If you are willing to do the work on your own storage media; that's the cheapest way to go. You run the risk of a single source catastrophic event (e.g house fire) -- but Michigan football video from the Hoke era is the least of your concerns in that event.
I tried to rally Brian to the idea of cloud web servers a while back -- I don't think IT is his favorite topic. I even used MgoBlog as my interview topic to get me a job at Google: its a good case study for a site with spiky loads and weak underlying infrastructure.
I just read on r/datahoarder that Crashplan is shutting down, immintently.
But yeah, I have my requirements sheet written out for the applicaiton I'm going to write - it will scan a directory/drive, placing a .txt file with both the MD5/SHA256 of the file in the same directory. The GUI will have another button that will scan a directory looking for the MD5/SHA256 of the file/scan the file and compare the results. Or, you can feed the application a file/folder full of .txt files that contain the filenames/directory structure of a scanned drive (in case the MD5/SHA256 themselves get corrupted - it's text, I'll e-mail it to myself and place it in a 100 other places) and it will tell you the results.
I will call it MGoArk - I'll keep one of the hard drives, my MGoFriend (Hi Eric!) will get the other.
Two by two!
You could upload the MD5/SHA256 to a free tier of storage and compare it to that. The can assume that the free tier is backed by triplicate storage with bit error correction so that it's more or less always a golden copy.
Alternatively, you can safely assume that no one is going to care about corrupted pixels of Sam McGuffie's umpteenth concussion. Or M00N. Or Shane Morris vs. Minnesota. Or anything between else that happened between Jan 2007 and Aug 2015 (except Denard videos -- those should be in the cloud right now)
I don't know any of the tech stuff, but I do know that if all your backups and your backup's backups are in the same place, then a fire, flood or a break-in could be catastrophic. If it's super critical to not lose anything you might want to put Copy 2 in a separate location.
And I don't know the answer to this, but does Youtube compress/alter the original uploaded video?
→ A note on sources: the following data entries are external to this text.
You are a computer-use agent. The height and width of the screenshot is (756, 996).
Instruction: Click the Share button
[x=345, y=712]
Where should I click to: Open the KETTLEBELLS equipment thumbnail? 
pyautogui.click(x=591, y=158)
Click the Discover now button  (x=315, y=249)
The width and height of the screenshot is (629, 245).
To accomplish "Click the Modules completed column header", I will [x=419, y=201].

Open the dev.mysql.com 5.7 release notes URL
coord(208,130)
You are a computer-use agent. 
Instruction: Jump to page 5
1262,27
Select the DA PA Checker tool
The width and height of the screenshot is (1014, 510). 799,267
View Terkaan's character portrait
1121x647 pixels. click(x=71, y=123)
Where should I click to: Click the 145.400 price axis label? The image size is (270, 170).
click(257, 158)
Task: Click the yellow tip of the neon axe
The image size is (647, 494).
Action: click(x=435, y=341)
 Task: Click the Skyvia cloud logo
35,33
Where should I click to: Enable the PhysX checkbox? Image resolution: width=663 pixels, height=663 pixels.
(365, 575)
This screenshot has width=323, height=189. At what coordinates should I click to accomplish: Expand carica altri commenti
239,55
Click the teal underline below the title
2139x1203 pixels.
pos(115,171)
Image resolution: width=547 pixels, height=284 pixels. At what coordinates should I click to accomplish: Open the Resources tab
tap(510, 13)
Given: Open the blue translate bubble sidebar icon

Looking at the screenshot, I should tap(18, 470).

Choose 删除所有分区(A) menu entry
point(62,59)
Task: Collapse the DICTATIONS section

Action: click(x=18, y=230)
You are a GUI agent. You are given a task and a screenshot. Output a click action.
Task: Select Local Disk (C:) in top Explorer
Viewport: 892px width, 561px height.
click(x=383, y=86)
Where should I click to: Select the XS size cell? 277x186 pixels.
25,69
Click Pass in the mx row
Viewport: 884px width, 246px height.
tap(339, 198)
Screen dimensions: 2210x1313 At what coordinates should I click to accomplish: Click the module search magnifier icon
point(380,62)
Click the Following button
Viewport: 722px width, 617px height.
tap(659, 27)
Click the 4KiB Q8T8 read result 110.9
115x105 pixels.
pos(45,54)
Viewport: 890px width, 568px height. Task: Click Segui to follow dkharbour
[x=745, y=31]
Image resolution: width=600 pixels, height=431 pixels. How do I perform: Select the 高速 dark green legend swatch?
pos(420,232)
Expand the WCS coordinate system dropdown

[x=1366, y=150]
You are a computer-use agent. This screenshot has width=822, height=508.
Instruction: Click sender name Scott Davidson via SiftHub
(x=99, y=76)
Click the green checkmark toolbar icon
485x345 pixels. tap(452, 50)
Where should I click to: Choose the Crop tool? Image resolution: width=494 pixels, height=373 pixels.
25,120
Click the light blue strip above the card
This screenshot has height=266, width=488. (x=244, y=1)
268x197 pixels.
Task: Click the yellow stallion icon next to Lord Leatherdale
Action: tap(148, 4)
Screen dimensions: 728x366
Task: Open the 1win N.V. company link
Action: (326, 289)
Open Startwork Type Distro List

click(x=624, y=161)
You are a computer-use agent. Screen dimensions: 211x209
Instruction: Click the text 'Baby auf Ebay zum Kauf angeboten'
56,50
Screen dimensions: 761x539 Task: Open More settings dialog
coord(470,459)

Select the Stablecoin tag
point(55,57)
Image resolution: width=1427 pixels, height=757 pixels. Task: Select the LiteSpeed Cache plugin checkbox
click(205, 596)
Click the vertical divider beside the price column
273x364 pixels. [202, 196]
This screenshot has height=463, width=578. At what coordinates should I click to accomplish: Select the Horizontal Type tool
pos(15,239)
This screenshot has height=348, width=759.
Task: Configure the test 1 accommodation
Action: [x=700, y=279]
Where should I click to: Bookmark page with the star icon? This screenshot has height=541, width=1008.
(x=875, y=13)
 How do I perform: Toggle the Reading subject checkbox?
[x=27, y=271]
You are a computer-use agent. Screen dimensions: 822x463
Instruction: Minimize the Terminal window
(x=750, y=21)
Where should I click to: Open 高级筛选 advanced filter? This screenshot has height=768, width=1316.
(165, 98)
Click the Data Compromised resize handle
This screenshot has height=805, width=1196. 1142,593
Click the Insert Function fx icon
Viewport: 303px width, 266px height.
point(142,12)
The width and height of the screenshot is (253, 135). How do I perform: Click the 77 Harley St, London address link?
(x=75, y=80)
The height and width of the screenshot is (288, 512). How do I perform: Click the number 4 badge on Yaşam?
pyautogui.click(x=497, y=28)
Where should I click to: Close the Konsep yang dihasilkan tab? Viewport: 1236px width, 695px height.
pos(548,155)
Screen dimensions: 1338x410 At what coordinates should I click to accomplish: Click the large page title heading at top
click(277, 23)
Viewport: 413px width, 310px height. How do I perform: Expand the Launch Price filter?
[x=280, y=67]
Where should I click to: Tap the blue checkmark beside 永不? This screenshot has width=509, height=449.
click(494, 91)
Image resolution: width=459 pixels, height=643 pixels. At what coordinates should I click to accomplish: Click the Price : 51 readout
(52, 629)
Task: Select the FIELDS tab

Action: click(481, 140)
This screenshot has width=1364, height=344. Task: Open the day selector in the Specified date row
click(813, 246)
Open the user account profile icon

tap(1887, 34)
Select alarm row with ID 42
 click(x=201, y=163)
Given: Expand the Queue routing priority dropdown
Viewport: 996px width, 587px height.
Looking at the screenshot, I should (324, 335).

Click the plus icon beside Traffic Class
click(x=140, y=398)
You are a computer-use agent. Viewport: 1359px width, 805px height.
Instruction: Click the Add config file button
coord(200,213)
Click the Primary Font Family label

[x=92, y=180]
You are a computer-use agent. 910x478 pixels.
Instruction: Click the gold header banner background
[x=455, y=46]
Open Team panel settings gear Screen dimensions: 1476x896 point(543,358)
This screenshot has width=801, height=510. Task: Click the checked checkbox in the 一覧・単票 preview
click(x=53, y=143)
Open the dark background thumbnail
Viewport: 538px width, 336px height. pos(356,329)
If not, you could upload to Youtube, then download at some future point using one of the many browser extensions available for that purpose.
Your post reminded me of an interesting (to me, at least) article I read in IEEE Spectrum about the movie and TV industries' problems with storage. For those interested, I recommend checking out: http://spectrum.ieee.org/computing/it/the-lost-picture-show-hollywood-a…
Money quote:
“There’s going to be a large dead period,” he told me, “from the late ’90s through 2020, where most media will be lost.”
Fight the good fight, my MGoBrother. Preserve that UofM history. This is the most on-topic post ever.
Keep circulating the tapes!!!!
Interesting unforeseen consequence of cameras going digital.
Have you considered writing to optical discs? Check out M-discs - blu rays designed for archiving. Can last 100-150 yrs. Then you can just upload to SkyNet.
Even if you are using the NAS for fast access...disk backup wouldnt be a bad idea. No need to worry about continual corruption and checksum process. Granted this will be more expensive than cheap HDs.